What to work on: Copy out every line from the one containing "Click the 'Player Parameters:' label" through the end of the records, requests included, and shift each number in the answer coordinates up by 117. Leave the pictures out of your answer.

Given records:
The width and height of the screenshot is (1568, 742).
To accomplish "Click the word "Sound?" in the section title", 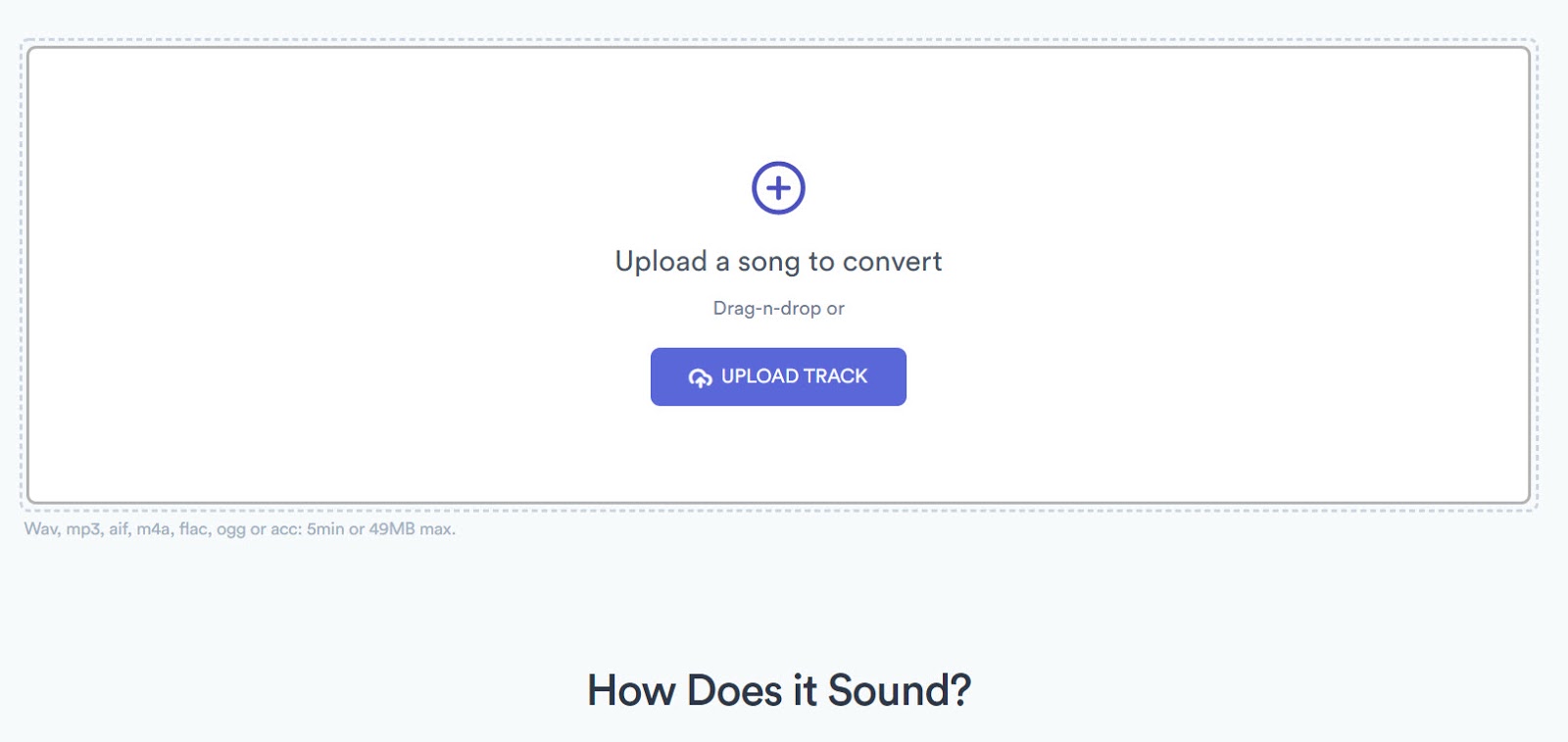I will (899, 691).
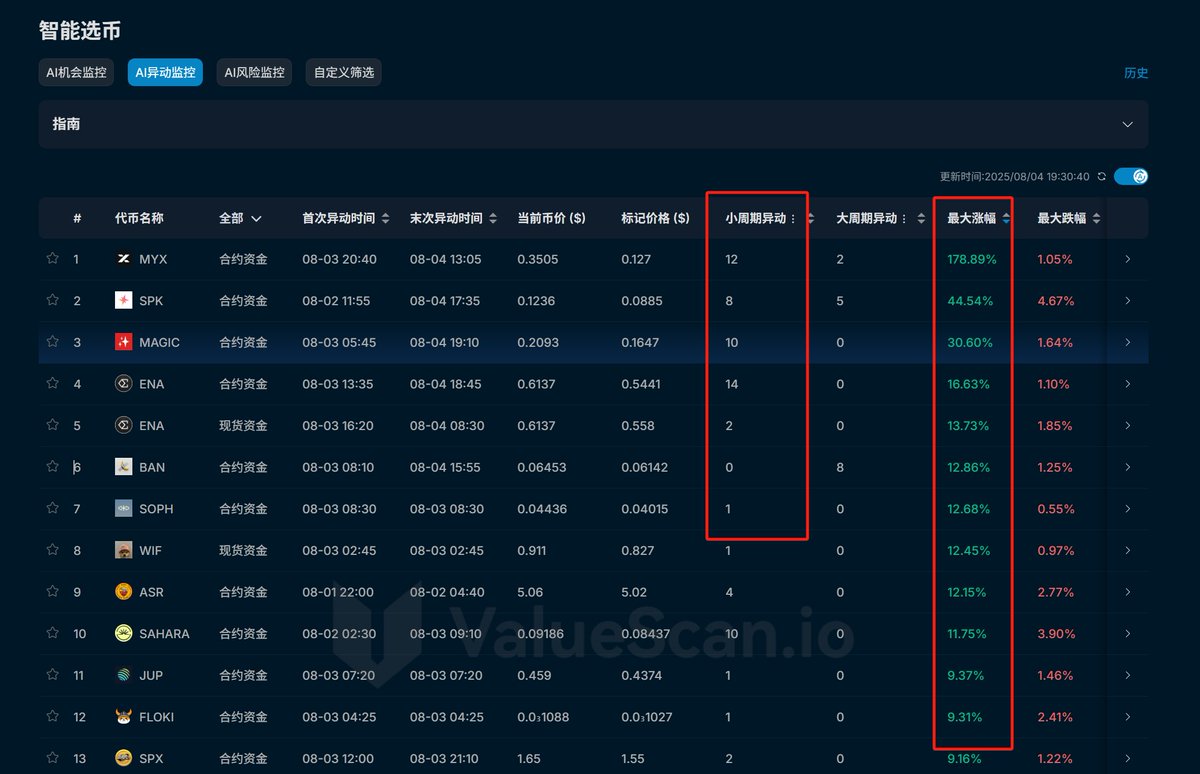Open the 自定义筛选 filter
Screen dimensions: 1200x774
click(x=343, y=72)
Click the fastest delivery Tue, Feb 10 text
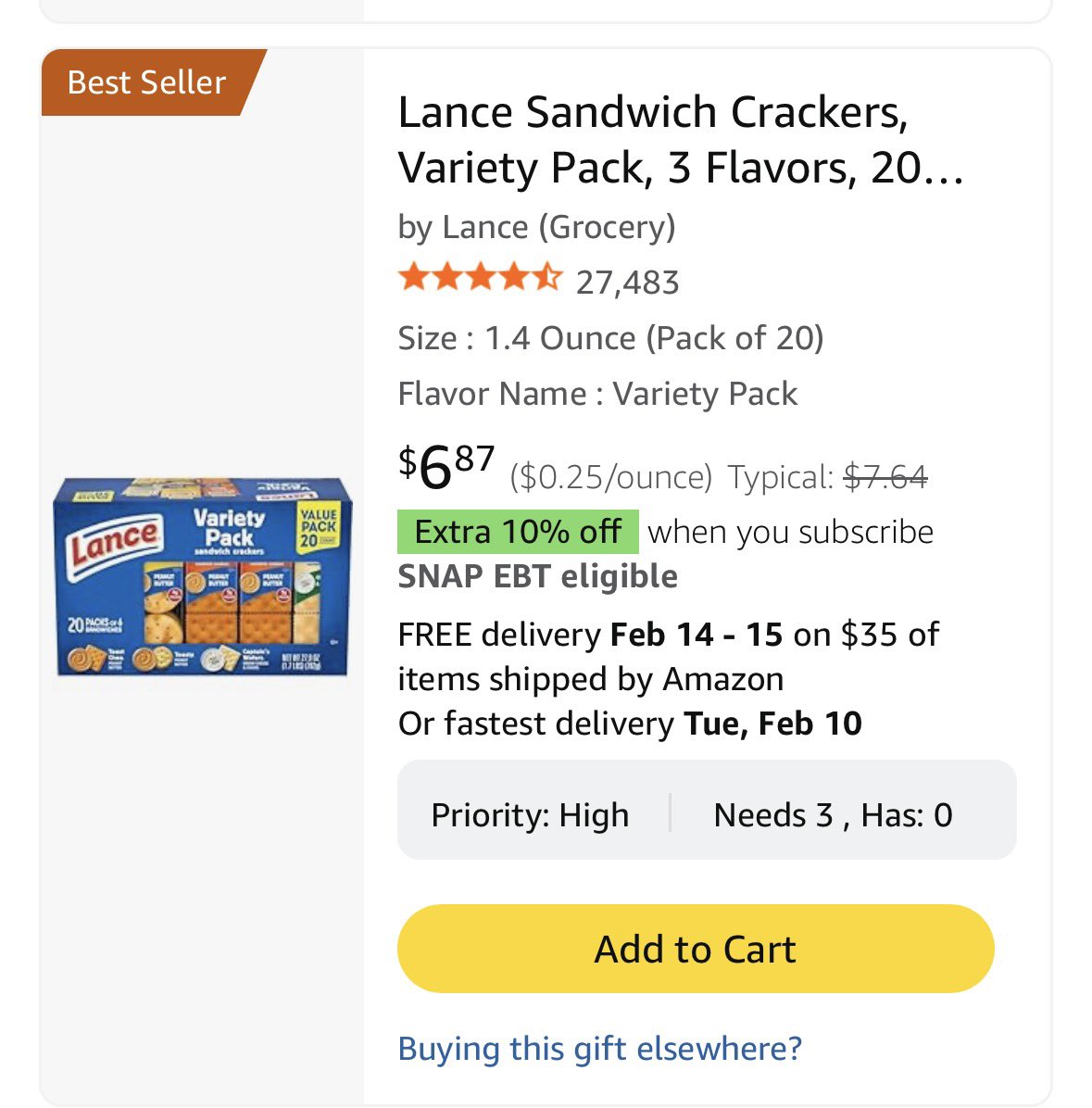Viewport: 1092px width, 1108px height. (630, 724)
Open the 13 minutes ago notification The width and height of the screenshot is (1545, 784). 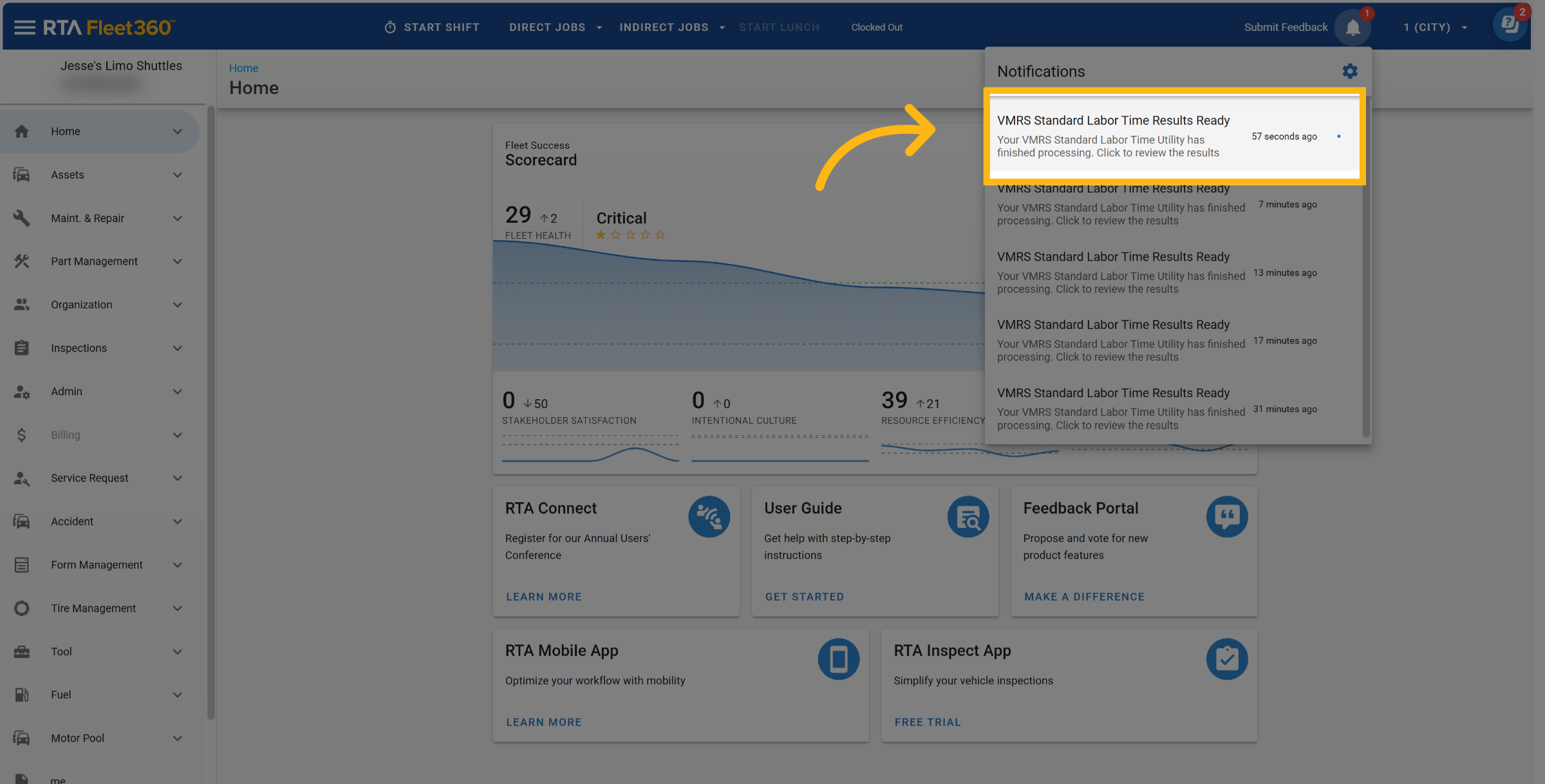click(1120, 272)
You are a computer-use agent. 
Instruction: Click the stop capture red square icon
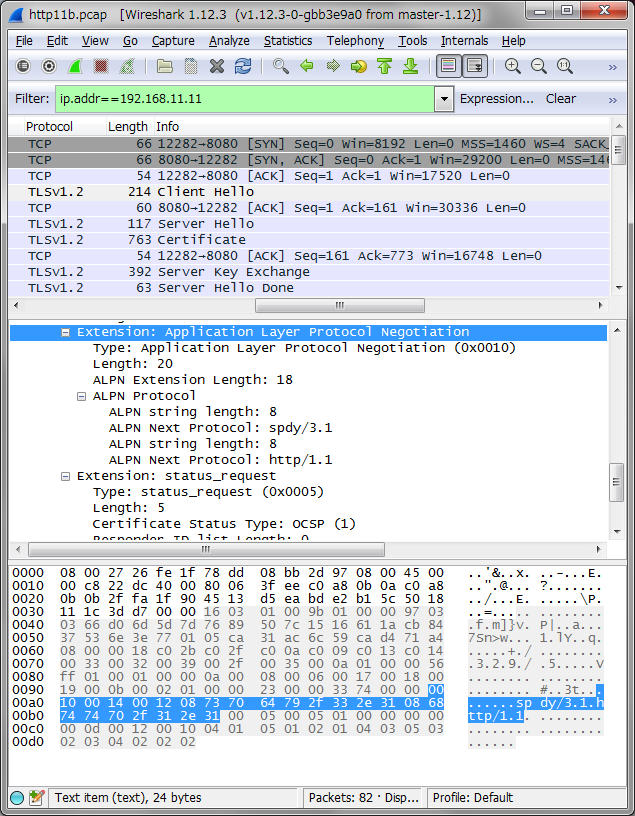[x=101, y=66]
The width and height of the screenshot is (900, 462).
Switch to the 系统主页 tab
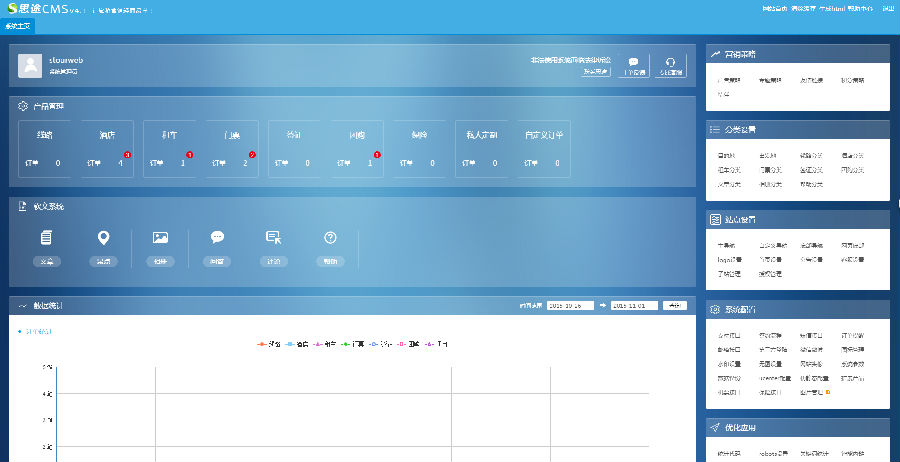click(19, 26)
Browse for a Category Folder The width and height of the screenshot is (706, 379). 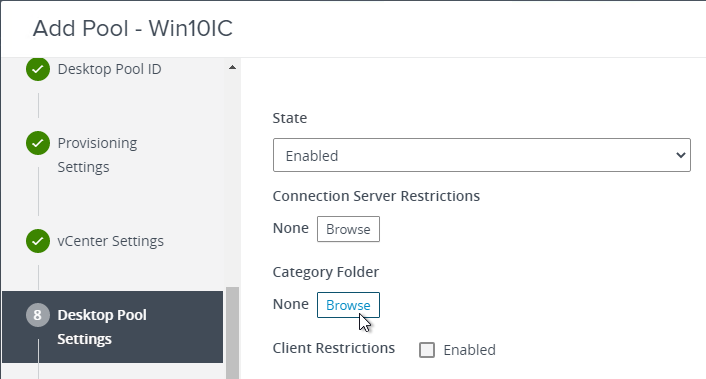348,305
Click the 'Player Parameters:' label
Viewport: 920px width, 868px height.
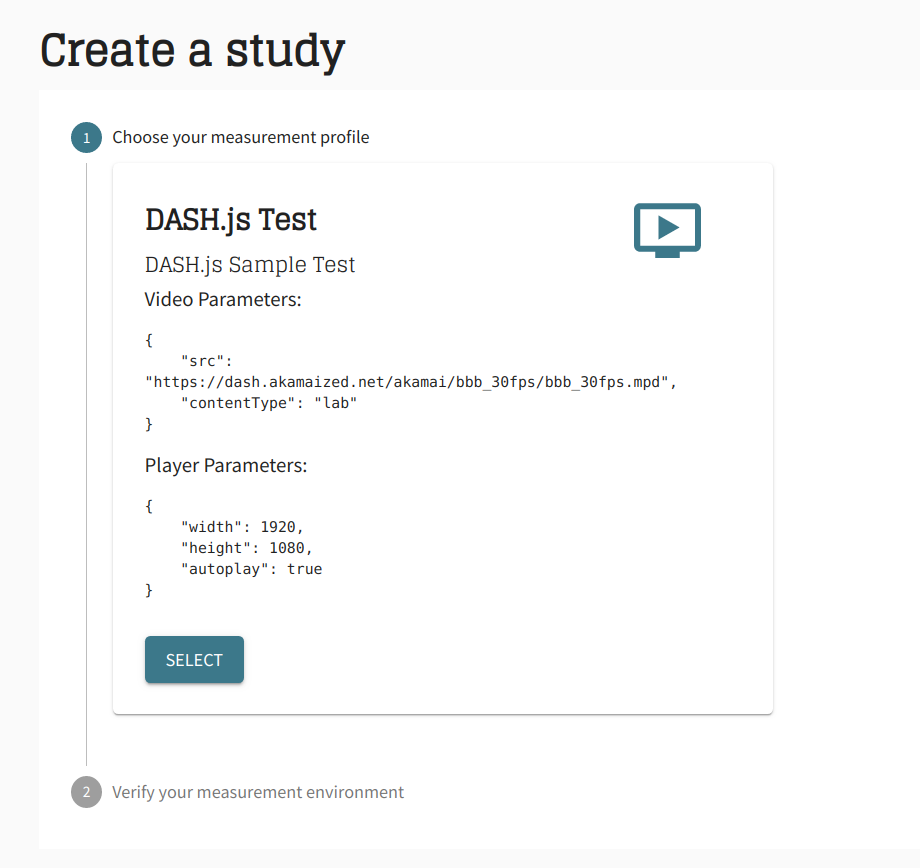226,465
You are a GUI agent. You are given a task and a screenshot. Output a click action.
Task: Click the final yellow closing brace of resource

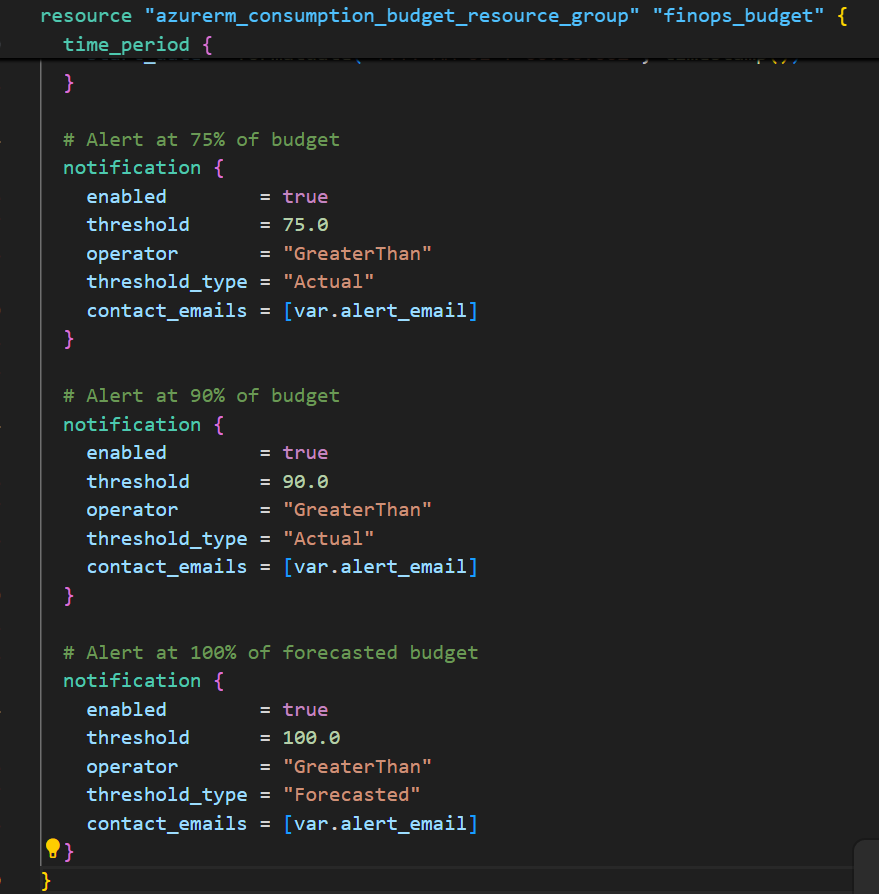[45, 880]
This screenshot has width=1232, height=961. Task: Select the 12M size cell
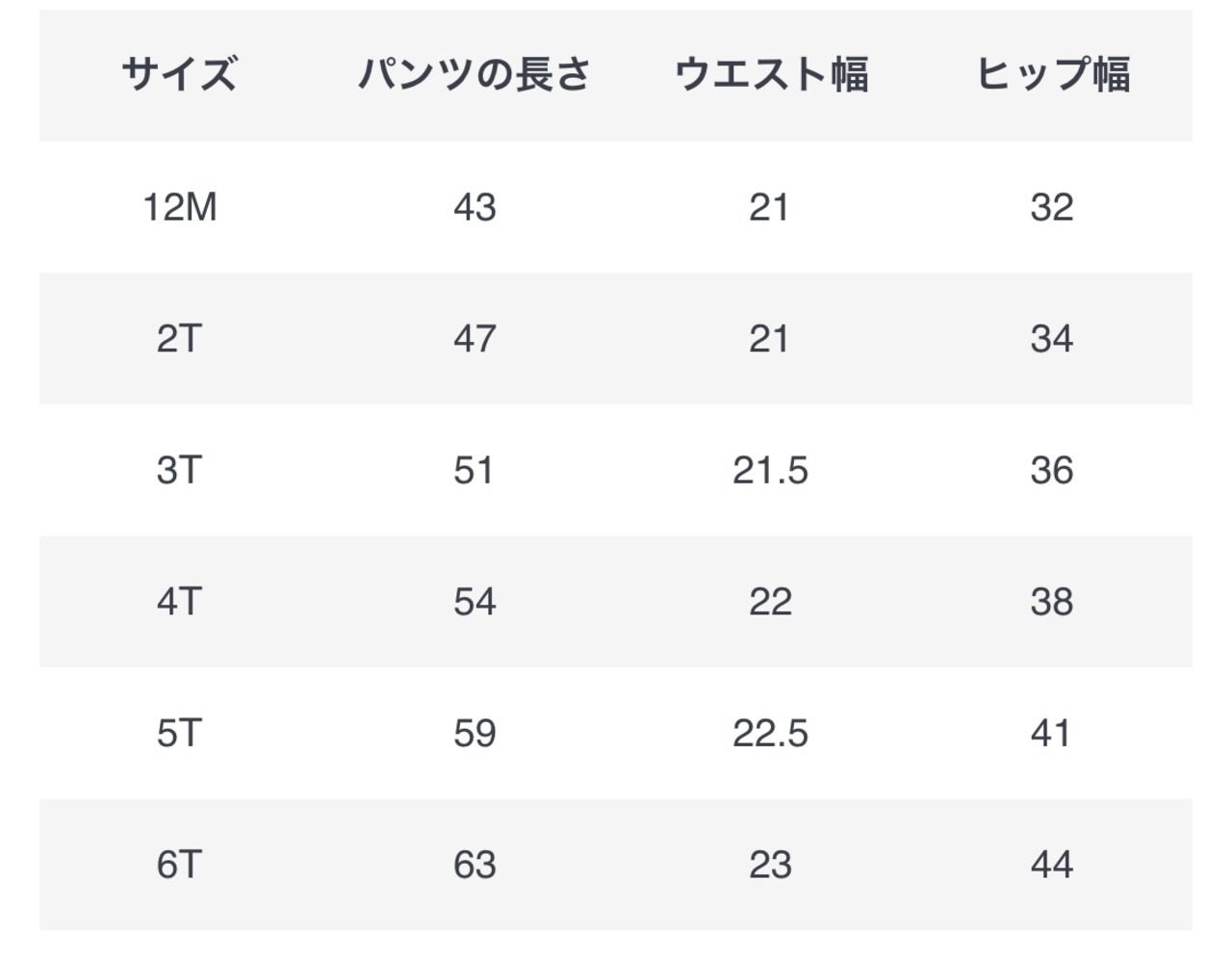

Exercise output:
Click the 'Player Parameters:' label
Viewport: 920px width, 868px height.
343,582
You are a GUI agent. You are given a task and a screenshot. Output a click action.
Task: Click the final yellow closing brace of resource

[162, 997]
This screenshot has width=1232, height=961. Task: Select the 12M size cell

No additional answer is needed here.